◆ INPUT FOR THIS TASK ◆

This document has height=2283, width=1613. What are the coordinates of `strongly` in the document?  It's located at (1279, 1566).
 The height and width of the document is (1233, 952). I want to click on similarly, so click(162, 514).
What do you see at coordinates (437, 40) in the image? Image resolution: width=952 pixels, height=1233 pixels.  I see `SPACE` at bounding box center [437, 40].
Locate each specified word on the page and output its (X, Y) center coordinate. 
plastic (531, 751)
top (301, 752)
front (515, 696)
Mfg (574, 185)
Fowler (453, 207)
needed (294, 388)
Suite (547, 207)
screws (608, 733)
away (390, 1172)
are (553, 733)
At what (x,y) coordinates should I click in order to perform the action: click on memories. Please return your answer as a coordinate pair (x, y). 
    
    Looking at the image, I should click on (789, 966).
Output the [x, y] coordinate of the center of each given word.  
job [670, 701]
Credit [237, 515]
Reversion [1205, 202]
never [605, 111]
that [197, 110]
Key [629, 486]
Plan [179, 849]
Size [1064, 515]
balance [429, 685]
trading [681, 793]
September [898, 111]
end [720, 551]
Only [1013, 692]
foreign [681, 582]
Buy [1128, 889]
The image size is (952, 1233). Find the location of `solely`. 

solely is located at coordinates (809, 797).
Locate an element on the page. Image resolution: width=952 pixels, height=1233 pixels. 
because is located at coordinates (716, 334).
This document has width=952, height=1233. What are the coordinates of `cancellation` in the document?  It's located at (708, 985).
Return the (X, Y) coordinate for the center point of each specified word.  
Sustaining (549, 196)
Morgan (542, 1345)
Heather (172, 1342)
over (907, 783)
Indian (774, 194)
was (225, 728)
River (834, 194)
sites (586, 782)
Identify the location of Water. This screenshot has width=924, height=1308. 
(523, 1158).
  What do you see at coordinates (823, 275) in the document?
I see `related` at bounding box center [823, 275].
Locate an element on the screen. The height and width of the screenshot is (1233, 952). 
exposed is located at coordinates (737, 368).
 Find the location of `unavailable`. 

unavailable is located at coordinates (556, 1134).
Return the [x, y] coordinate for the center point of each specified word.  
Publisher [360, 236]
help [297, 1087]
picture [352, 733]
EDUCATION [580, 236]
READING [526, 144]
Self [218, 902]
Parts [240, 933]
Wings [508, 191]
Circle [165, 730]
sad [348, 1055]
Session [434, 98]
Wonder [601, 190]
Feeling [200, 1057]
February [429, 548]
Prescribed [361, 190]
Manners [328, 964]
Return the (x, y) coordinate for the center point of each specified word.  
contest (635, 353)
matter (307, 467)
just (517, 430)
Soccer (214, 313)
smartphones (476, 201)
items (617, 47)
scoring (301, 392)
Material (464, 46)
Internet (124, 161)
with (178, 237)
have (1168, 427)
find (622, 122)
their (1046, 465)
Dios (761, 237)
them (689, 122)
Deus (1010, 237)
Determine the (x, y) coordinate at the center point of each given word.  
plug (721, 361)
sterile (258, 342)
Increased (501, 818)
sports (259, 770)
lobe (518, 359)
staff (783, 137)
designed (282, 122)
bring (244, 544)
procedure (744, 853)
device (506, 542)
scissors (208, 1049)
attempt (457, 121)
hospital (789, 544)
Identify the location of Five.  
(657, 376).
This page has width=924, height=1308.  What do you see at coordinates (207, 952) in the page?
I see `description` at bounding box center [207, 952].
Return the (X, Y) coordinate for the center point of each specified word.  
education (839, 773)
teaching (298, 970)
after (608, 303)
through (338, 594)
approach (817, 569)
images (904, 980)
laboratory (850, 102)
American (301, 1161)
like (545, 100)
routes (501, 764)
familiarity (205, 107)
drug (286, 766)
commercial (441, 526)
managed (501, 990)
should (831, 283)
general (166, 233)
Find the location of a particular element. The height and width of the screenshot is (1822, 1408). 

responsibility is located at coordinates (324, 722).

◆ PROBLEM DESCRIPTION ◆
Rewrite all the rows above as a JSON list of strings, one string per line, leaving out blank lines.

◆ SOLUTION FOR THIS PROBLEM ◆
[
  "This document has height=2283, width=1613. What are the coordinates of `strongly` in the document?  It's located at (1279, 1566).",
  " The height and width of the document is (1233, 952). I want to click on similarly, so click(162, 514).",
  "What do you see at coordinates (437, 40) in the image? Image resolution: width=952 pixels, height=1233 pixels.  I see `SPACE` at bounding box center [437, 40].",
  "Locate each specified word on the page and output its (X, Y) center coordinate. ",
  "plastic (531, 751)",
  "top (301, 752)",
  "front (515, 696)",
  "Mfg (574, 185)",
  "Fowler (453, 207)",
  "needed (294, 388)",
  "Suite (547, 207)",
  "screws (608, 733)",
  "away (390, 1172)",
  "are (553, 733)",
  "At what (x,y) coordinates should I click in order to perform the action: click on memories. Please return your answer as a coordinate pair (x, y). ",
  "    Looking at the image, I should click on (789, 966).",
  "Output the [x, y] coordinate of the center of each given word.  ",
  "job [670, 701]",
  "Credit [237, 515]",
  "Reversion [1205, 202]",
  "never [605, 111]",
  "that [197, 110]",
  "Key [629, 486]",
  "Plan [179, 849]",
  "Size [1064, 515]",
  "balance [429, 685]",
  "trading [681, 793]",
  "September [898, 111]",
  "end [720, 551]",
  "Only [1013, 692]",
  "foreign [681, 582]",
  "Buy [1128, 889]",
  "The image size is (952, 1233). Find the location of `solely`. ",
  "solely is located at coordinates (809, 797).",
  "Locate an element on the page. Image resolution: width=952 pixels, height=1233 pixels. ",
  "because is located at coordinates (716, 334).",
  "This document has width=952, height=1233. What are the coordinates of `cancellation` in the document?  It's located at (708, 985).",
  "Return the (X, Y) coordinate for the center point of each specified word.  ",
  "Sustaining (549, 196)",
  "Morgan (542, 1345)",
  "Heather (172, 1342)",
  "over (907, 783)",
  "Indian (774, 194)",
  "was (225, 728)",
  "River (834, 194)",
  "sites (586, 782)",
  "Identify the location of Water. This screenshot has width=924, height=1308. ",
  "(523, 1158).",
  "  What do you see at coordinates (823, 275) in the document?",
  "I see `related` at bounding box center [823, 275].",
  "Locate an element on the screen. The height and width of the screenshot is (1233, 952). ",
  "exposed is located at coordinates (737, 368).",
  " Find the location of `unavailable`. ",
  "unavailable is located at coordinates (556, 1134).",
  "Return the [x, y] coordinate for the center point of each specified word.  ",
  "Publisher [360, 236]",
  "help [297, 1087]",
  "picture [352, 733]",
  "EDUCATION [580, 236]",
  "READING [526, 144]",
  "Self [218, 902]",
  "Parts [240, 933]",
  "Wings [508, 191]",
  "Circle [165, 730]",
  "sad [348, 1055]",
  "Session [434, 98]",
  "Wonder [601, 190]",
  "Feeling [200, 1057]",
  "February [429, 548]",
  "Prescribed [361, 190]",
  "Manners [328, 964]",
  "Return the (x, y) coordinate for the center point of each specified word.  ",
  "contest (635, 353)",
  "matter (307, 467)",
  "just (517, 430)",
  "Soccer (214, 313)",
  "smartphones (476, 201)",
  "items (617, 47)",
  "scoring (301, 392)",
  "Material (464, 46)",
  "Internet (124, 161)",
  "with (178, 237)",
  "have (1168, 427)",
  "find (622, 122)",
  "their (1046, 465)",
  "Dios (761, 237)",
  "them (689, 122)",
  "Deus (1010, 237)",
  "Determine the (x, y) coordinate at the center point of each given word.  ",
  "plug (721, 361)",
  "sterile (258, 342)",
  "Increased (501, 818)",
  "sports (259, 770)",
  "lobe (518, 359)",
  "staff (783, 137)",
  "designed (282, 122)",
  "bring (244, 544)",
  "procedure (744, 853)",
  "device (506, 542)",
  "scissors (208, 1049)",
  "attempt (457, 121)",
  "hospital (789, 544)",
  "Identify the location of Five.  ",
  "(657, 376).",
  "This page has width=924, height=1308.  What do you see at coordinates (207, 952) in the page?",
  "I see `description` at bounding box center [207, 952].",
  "Return the (X, Y) coordinate for the center point of each specified word.  ",
  "education (839, 773)",
  "teaching (298, 970)",
  "after (608, 303)",
  "through (338, 594)",
  "approach (817, 569)",
  "images (904, 980)",
  "laboratory (850, 102)",
  "American (301, 1161)",
  "like (545, 100)",
  "routes (501, 764)",
  "familiarity (205, 107)",
  "drug (286, 766)",
  "commercial (441, 526)",
  "managed (501, 990)",
  "should (831, 283)",
  "general (166, 233)",
  "Find the location of a particular element. The height and width of the screenshot is (1822, 1408). ",
  "responsibility is located at coordinates (324, 722)."
]